> Work item: From the entries below, reproduce exactly the lines from the one with "The width and height of the screenshot is (768, 576)." through the one with "Viewport: 644px width, 338px height.", both included, without images.

(Stored data entries)

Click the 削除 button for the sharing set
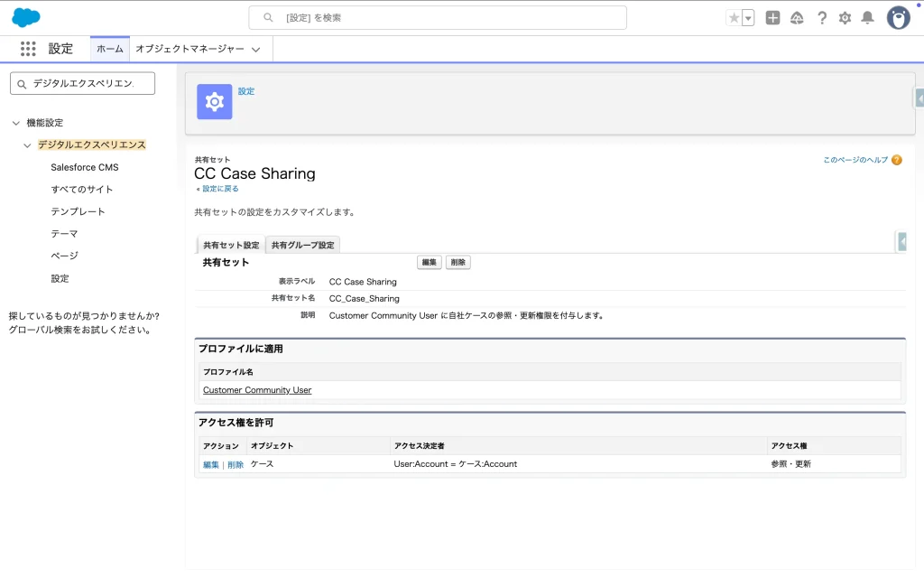The height and width of the screenshot is (578, 924). click(x=457, y=262)
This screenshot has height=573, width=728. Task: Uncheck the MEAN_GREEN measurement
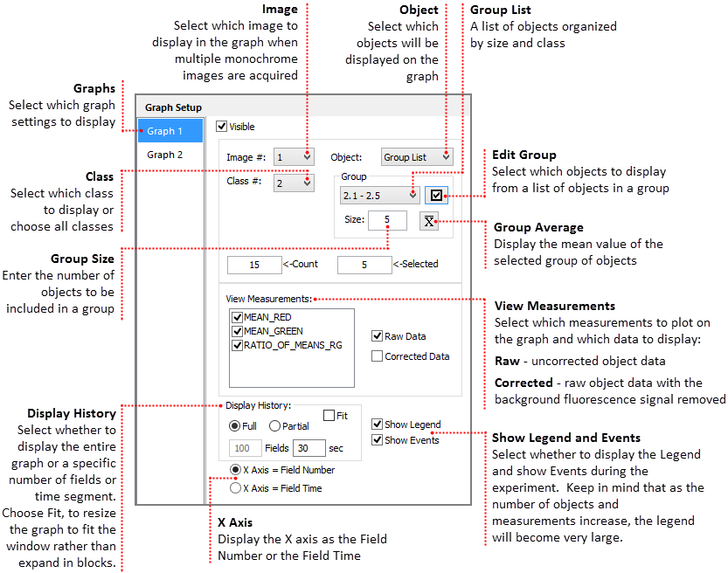pyautogui.click(x=237, y=330)
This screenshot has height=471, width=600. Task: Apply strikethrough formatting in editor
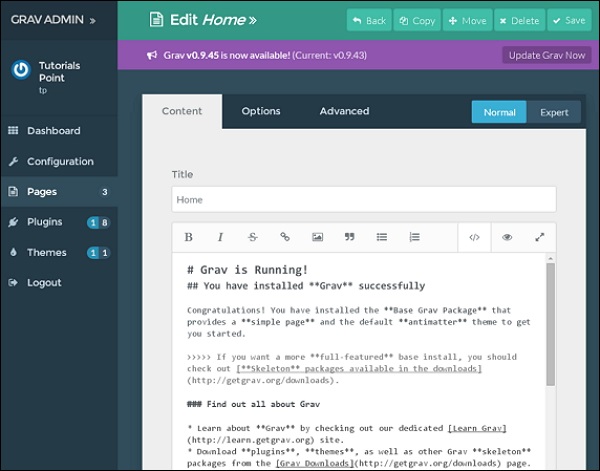tap(252, 237)
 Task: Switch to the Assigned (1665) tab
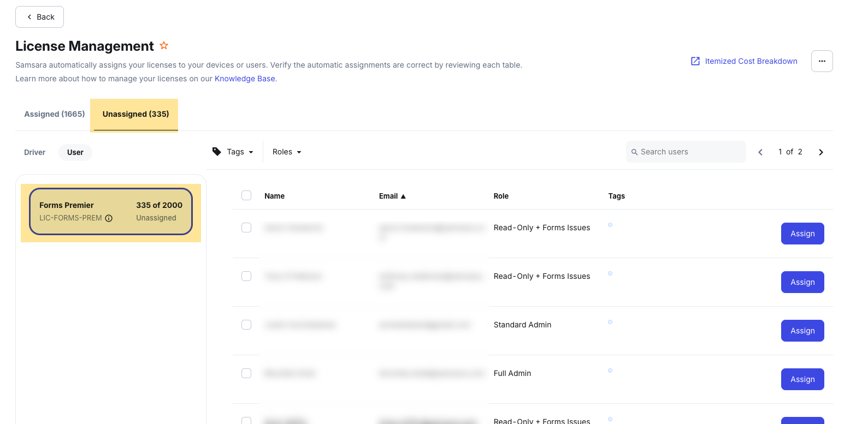point(55,114)
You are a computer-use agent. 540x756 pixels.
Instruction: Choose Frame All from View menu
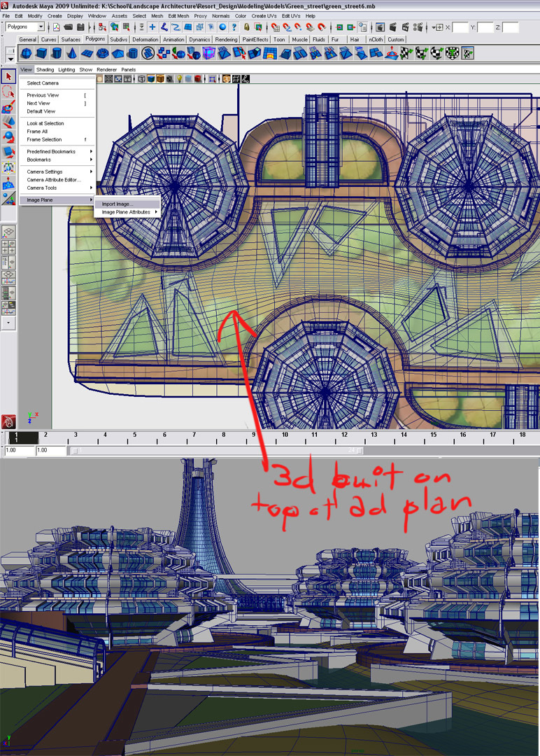pos(37,132)
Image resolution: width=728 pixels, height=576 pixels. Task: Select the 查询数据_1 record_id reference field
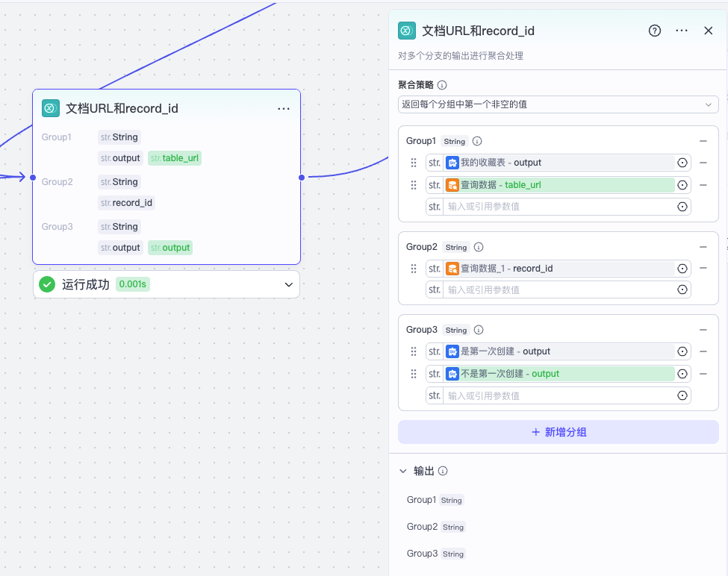click(560, 269)
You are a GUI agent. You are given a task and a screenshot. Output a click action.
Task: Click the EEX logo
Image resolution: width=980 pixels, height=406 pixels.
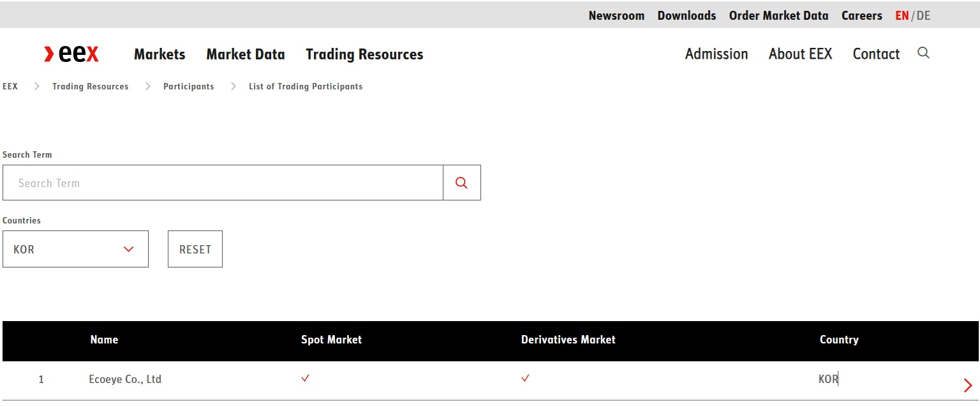(71, 54)
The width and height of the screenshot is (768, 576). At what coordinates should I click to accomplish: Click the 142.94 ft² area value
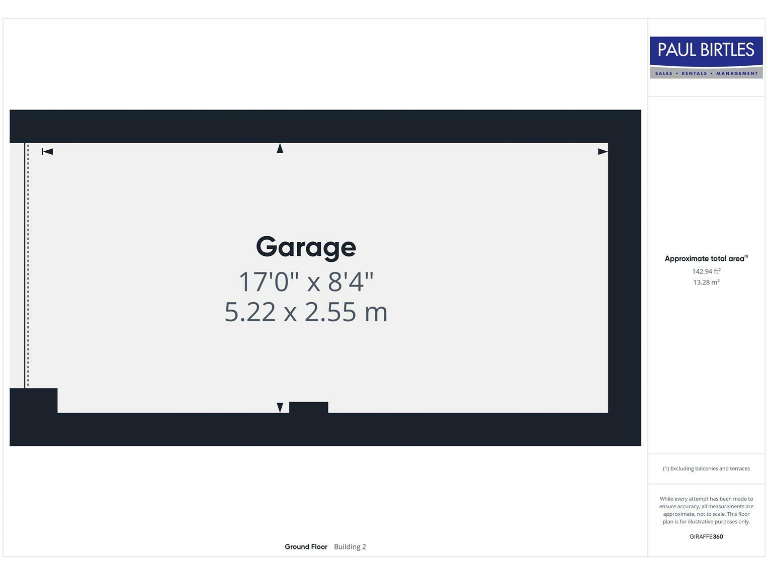(x=706, y=271)
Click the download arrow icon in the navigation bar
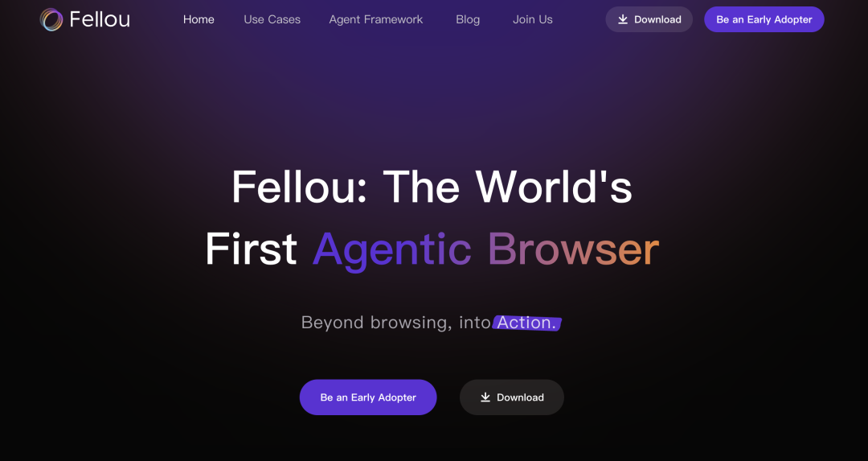The width and height of the screenshot is (868, 461). [623, 19]
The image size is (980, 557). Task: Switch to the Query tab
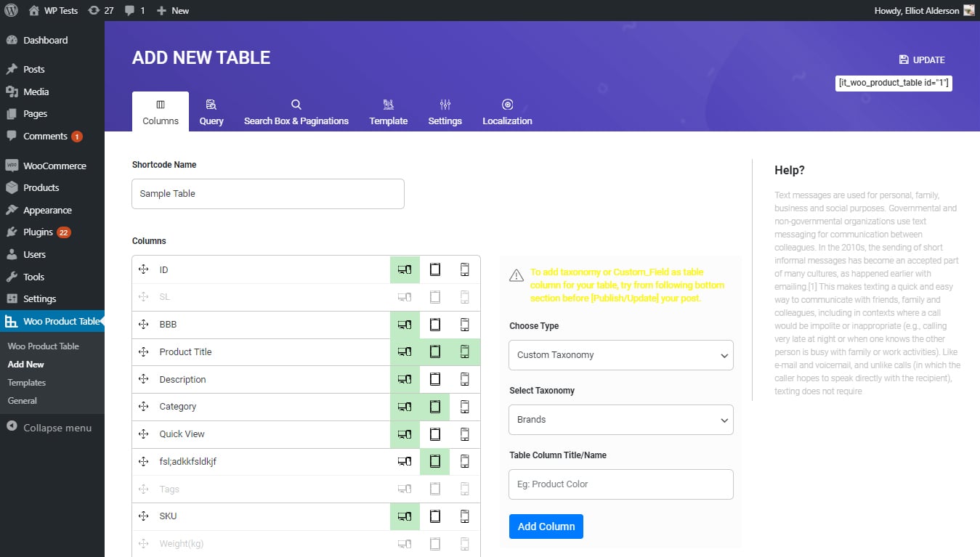coord(211,112)
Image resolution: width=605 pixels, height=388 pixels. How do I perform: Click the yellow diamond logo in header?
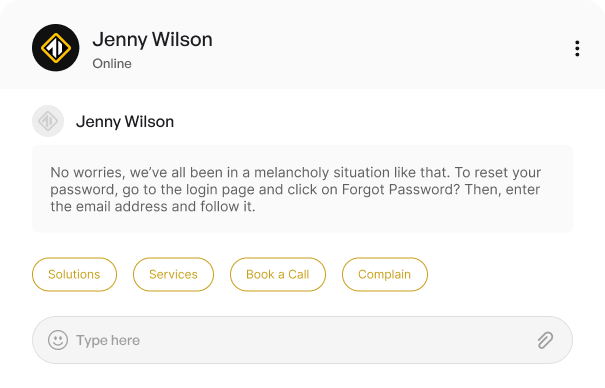coord(56,48)
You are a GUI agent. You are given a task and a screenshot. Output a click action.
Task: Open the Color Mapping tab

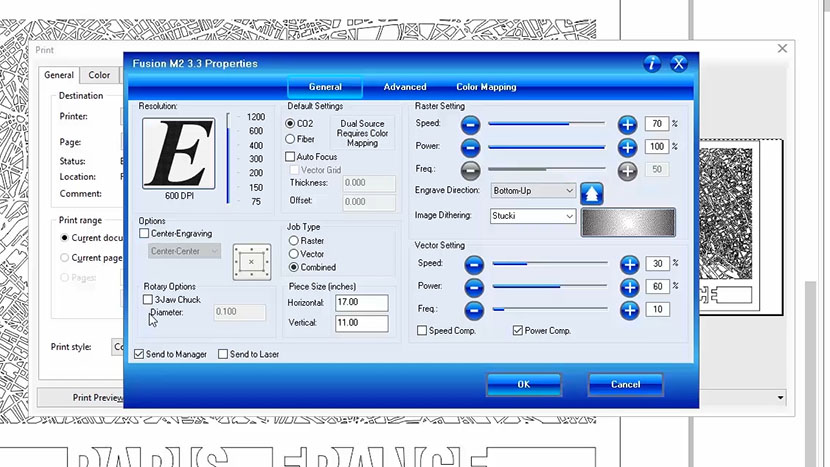tap(486, 87)
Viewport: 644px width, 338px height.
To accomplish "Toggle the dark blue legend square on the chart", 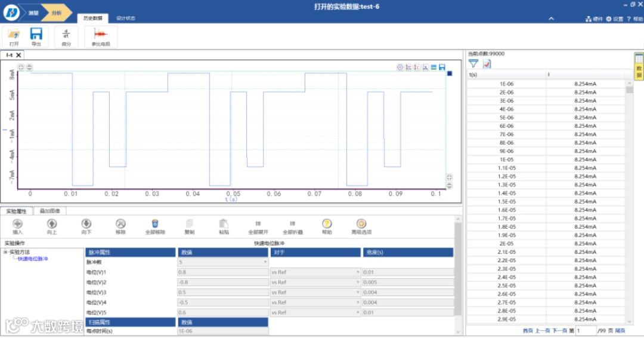I will 450,73.
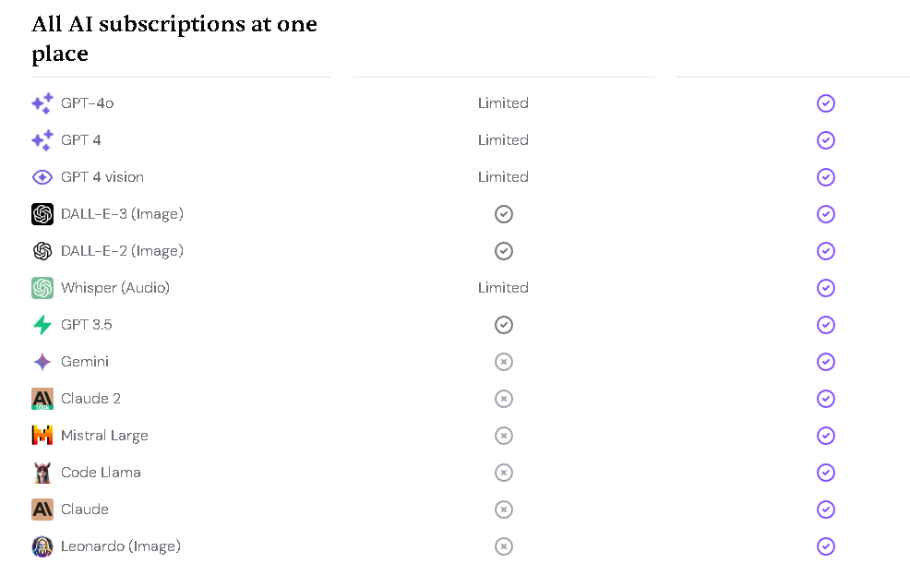Click the "Mistral Large" label text
Image resolution: width=910 pixels, height=588 pixels.
coord(104,436)
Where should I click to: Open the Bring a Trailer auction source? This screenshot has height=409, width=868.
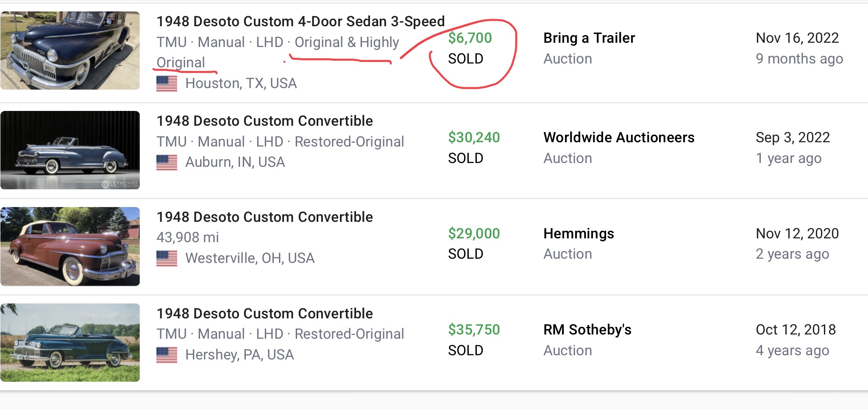pos(589,38)
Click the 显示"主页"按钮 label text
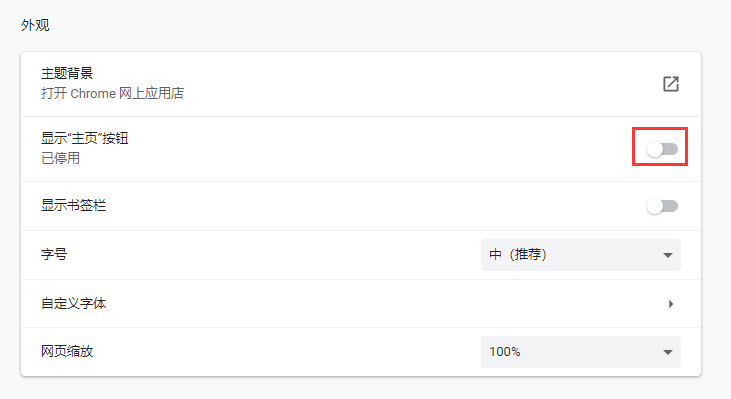Viewport: 731px width, 399px height. click(x=84, y=138)
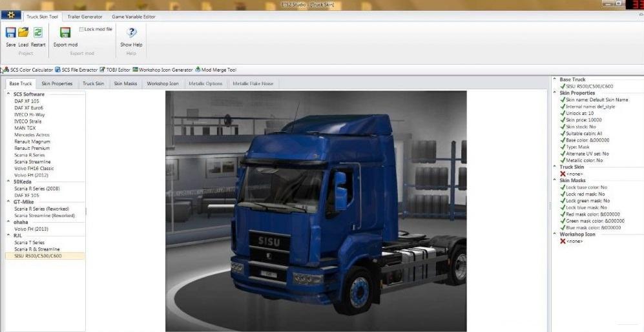Open the Workshop Icon Generator
This screenshot has height=332, width=644.
point(163,70)
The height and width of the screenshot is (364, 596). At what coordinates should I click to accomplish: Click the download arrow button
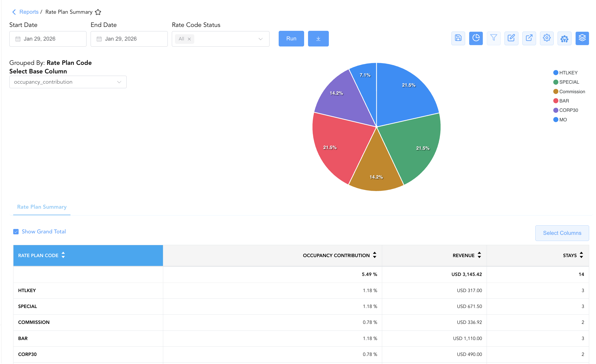(x=318, y=39)
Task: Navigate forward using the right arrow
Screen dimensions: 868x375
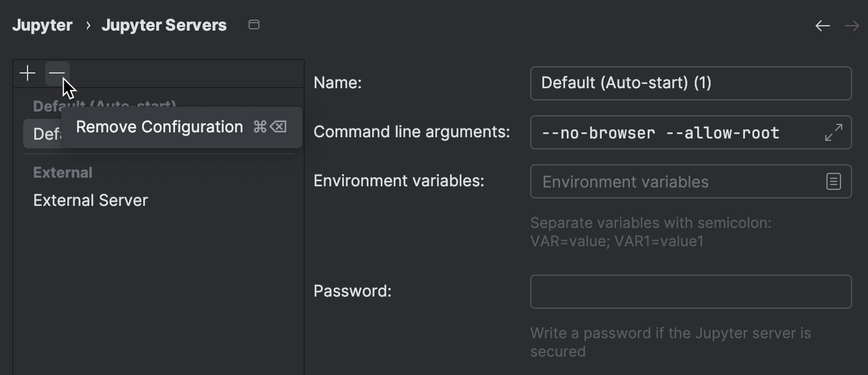Action: 852,25
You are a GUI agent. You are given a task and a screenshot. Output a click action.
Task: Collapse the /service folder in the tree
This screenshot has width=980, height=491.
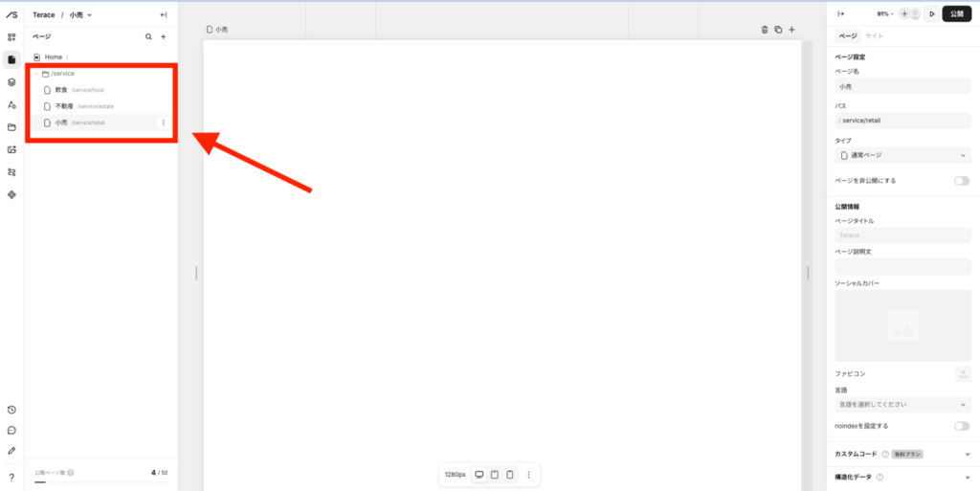point(35,74)
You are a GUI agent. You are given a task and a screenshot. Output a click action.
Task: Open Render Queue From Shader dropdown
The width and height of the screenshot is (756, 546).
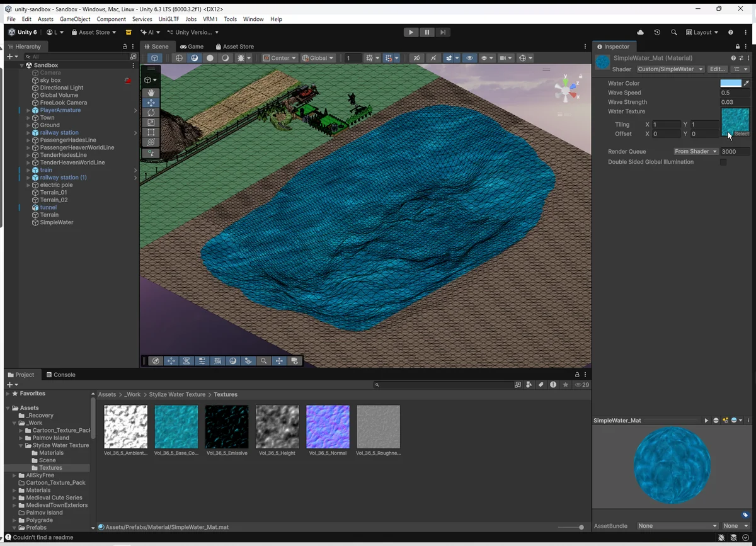tap(696, 152)
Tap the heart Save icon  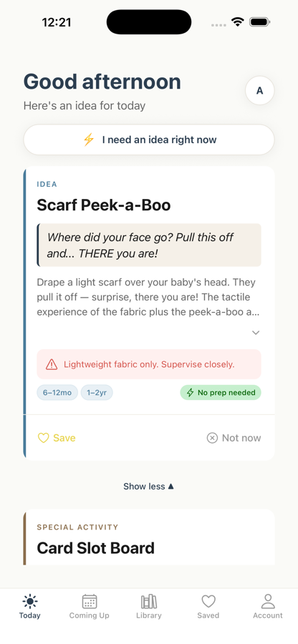pyautogui.click(x=43, y=438)
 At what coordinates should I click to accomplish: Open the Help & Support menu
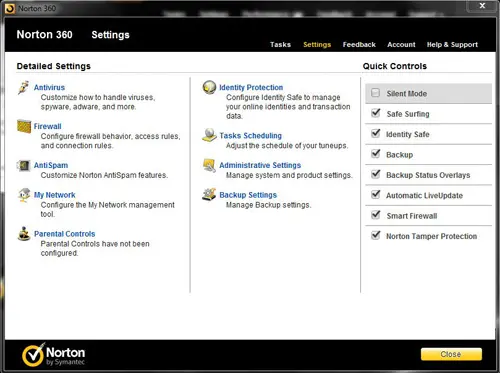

> Finished task:
The width and height of the screenshot is (768, 576). At what coordinates should I click to accomplish: Click the 142.94 ft² area value
(x=706, y=271)
Click the download arrow icon in the navigation bar
The width and height of the screenshot is (868, 461). [623, 19]
The image size is (980, 557). Task: Switch to the Query tab
coord(211,112)
Image resolution: width=605 pixels, height=388 pixels. How do I perform: Click the yellow diamond logo in header?
coord(56,48)
You are a GUI agent. You are given a task and a screenshot. Output a click action.
Task: Open the Color Mapping tab

tap(486, 87)
Viewport: 644px width, 338px height.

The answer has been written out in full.